Welcome to the Fall 2015 edition of CS287!

Assignments

Due: Wed 9/9, Problem Set 1: Markov Decision Processes, Value Iteration, Linear Programming ps1.pdf, starter code v2
Due: Wed 9/23, Problem set 2: Function Approximation and LQR ps2.pdf, starter code
Due: Wed 10/7, Problem Set 3: Convex Optimization, Sequential Convex Programming, Optimization-based Motion Planning and Control ps3.pdf, starter code
Due: Wed 11/4, Problem Set 4: Multivariate Gaussians, Kalman Filtering, Maximum Likelihood, EM ps4.pdf, starter code
Due: Fri 12/11, Optional Extra Credit Problem Set 1: Extended Kalman Filtering and Gaussian Belief Space Planning through Sequential Convex Programming EC1-EKF-GBSP.pdf, starter code
Due: Fri 12/11, Optional Extra Credit Problem Set 2: Learning from Demonstrations through Trajectory Generalization with Thin-Plate Splines EC2-LfD.pdf, starter code
Due: Fri 12/11, Optional Extra Credit Problem Set 3: Guided Policy Search EC3-GPS.pdf, starter code
Due: Wed 12/16, Optional Extra Credit Problem Set 4: Policy Search and Locomotion EC4-PS-v2.pdf, diff-v1-v2.pdf, starter code v2

Assignment policy

Collaboration: Students may discuss assignments. However, each student must code up and write up their solutions independently.
Late assignments: Recognizing that students may face unusual circumstances and require some flexibility in the course of the semester, each student will have a total of seven free late (calendar) days to use as s/he sees fit. Late days are counted at the granularity of days: e.g., 3 hours late is one late day. If an assignment is submitted beyond the late-day budget, you will lose 20 (out of 100) points per day over budget (but you cannot go below zero).

Final Project

The final project could be either of the following, where in each case the topic should be closely related to the course:

An algorithmic or theoretical contribution that extends the current state of the art.
An implementation of a state-of-the-art algorithm using real-world data and/or robots.

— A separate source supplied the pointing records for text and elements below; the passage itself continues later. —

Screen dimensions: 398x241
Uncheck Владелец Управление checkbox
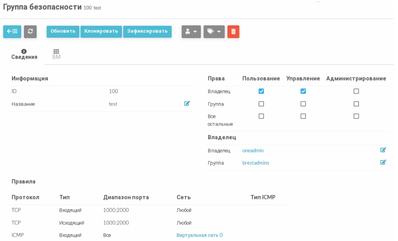(x=303, y=91)
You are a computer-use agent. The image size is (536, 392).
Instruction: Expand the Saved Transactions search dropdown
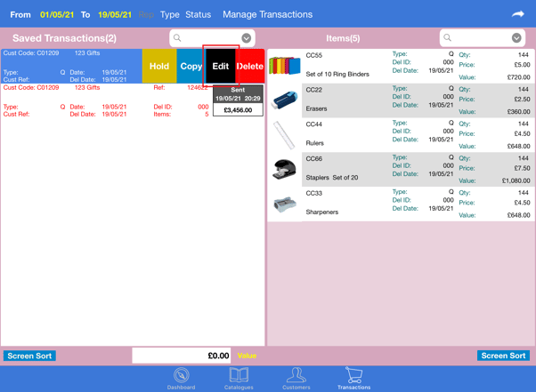coord(247,38)
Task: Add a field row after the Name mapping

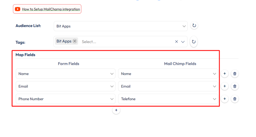Action: point(225,74)
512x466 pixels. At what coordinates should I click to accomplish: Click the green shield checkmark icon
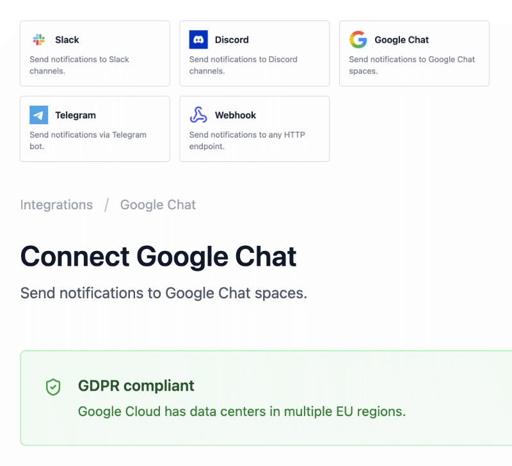[52, 387]
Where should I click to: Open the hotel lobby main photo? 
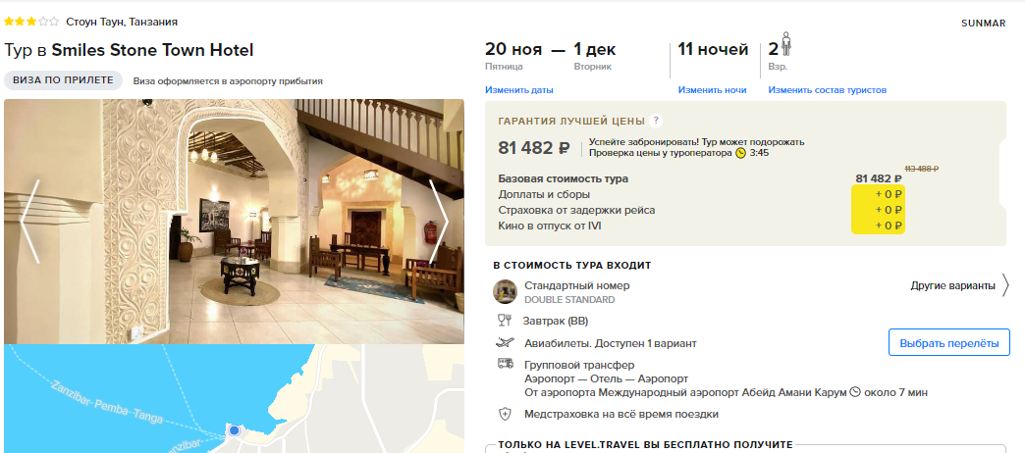point(234,222)
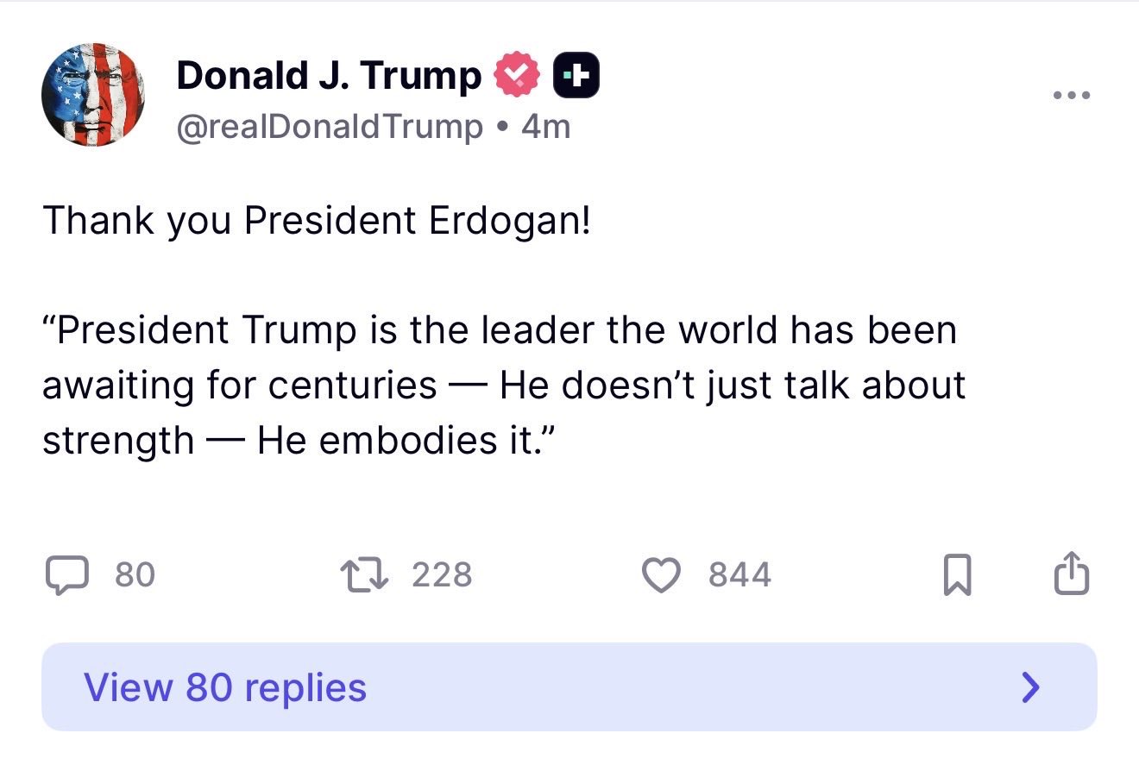Click the 844 likes count
The height and width of the screenshot is (771, 1139).
point(739,575)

Ideally, the project covers interesting new ground and might be the basis for a future conference paper submission or product. You are encouraged to come up with your own project ideas, yet make sure to pass them by Pieter before you submit your abstract.

Logistics and Timeline

1 or 2 students per project.
Oct 30th: Approved by instructor abstracts due: 1 page description of project + goals for milestone. Make sure to meet with Pieter before then!
Nov 13th: 3 page milestone due. You are not graded on the milestone. Think of it as a sanity check for yourself that you indeed have started to make progress on the project and an opportunity to get feedback on your progress thus far, as well as on any revisions you might have made to your project goals.
December 7th: Project presentations.
December 14th: Final paper due. This should be a 6 page paper, structured like a conference paper. I.e., focus on the problem setting, why it matters and what's interesting/novel about it, your approach, your results, analysis of results, limitations, future directions. Cite and briefly survey prior work as appropriate but don't re-write prior work when not directly relevant to understand your approach.
Late days cannot be used for the final project.

Prerequisites

Familiarity with mathematical proofs, probability, algorithms, linear algebra; ability to implement algorithmic ideas in code.
If your probability is rusty, you might want to handpick some homework/section exercises from past CS188 offerings, located here and similar url's replacing sp12 with fa11, sp11, fa10, sp10, fa09, etc.
Consent of instructor required for undergraduate students. Come see instructor after lecture or during office hours.

Class Goals

Learn the math and algorithms underneath state-of-the-art robotic systems. The majority of these techniques are heavily based on probabilistic reasoning and optimization---two areas with wide applicability in modern Artificial Intelligence. An intended side-effect of the course is to generally strengthen your expertise in these two areas.
Implement, and experiment with, these algorithms.
Be able to understand research papers in the field of robotics:
- Main conferences: ICRA, IROS, RSS, ISER, ISRR.
- Main journals: IJRR, T-RO, Autonomous Robots.
Try out some ideas/extensions of your own.
Note: the focus of the course is on math and algorithms. We will not study mechanical or electrical design of robots.

Grading

Open-ended final project (30%)

1/5 quality of presentation, 1/5 quality of writing of the final paper, 3/5 quality of the results themselves.

Assignments (70%)

Each regular assignment gets re-scaled out of 100 and equally contributes 70/4 of the points.
Each extra credit assignment gets re-scaled out of 50, and each can contribute up to 0.5 * 70/4 points.

Syllabus and materials

here

Tentative schedule (edits in progress):

Lecture	Topic	Readings	Optional/Additional Readings
Th Aug 27	Course Introduction
Tu Sep 1	MDP's, Exact Methods: Value Iteration, Policy Iteration, Linear Programming, LP notes	Sutton and Barto, Reinforcement Learning, Chapters 3 and 4
Th Sep 3	Discretization of Continuous State Space MDPs (v2), Code for Discretization Examples		Moore and Atkeson, 1993, Munos and Moore, MLJ 2001,
Tu Sep 8	Function Approximation / Feature-based Representations		Chow and Tsitsiklis, 1991, Gordon, 1995, Tsitsiklis and Van Roy, 1996, Kushner and Dupuis, 1992/2001,
Th Sep 10	LQR, iterative LQR / Differential Dynamic Programming
Tu Sep 15	Convex Optimization	cvx_example.m	Boyd and Vandenberghe, Chapters 9-11
Th Sep 17	Convex Optimization (part II) (same slides as previous lecture)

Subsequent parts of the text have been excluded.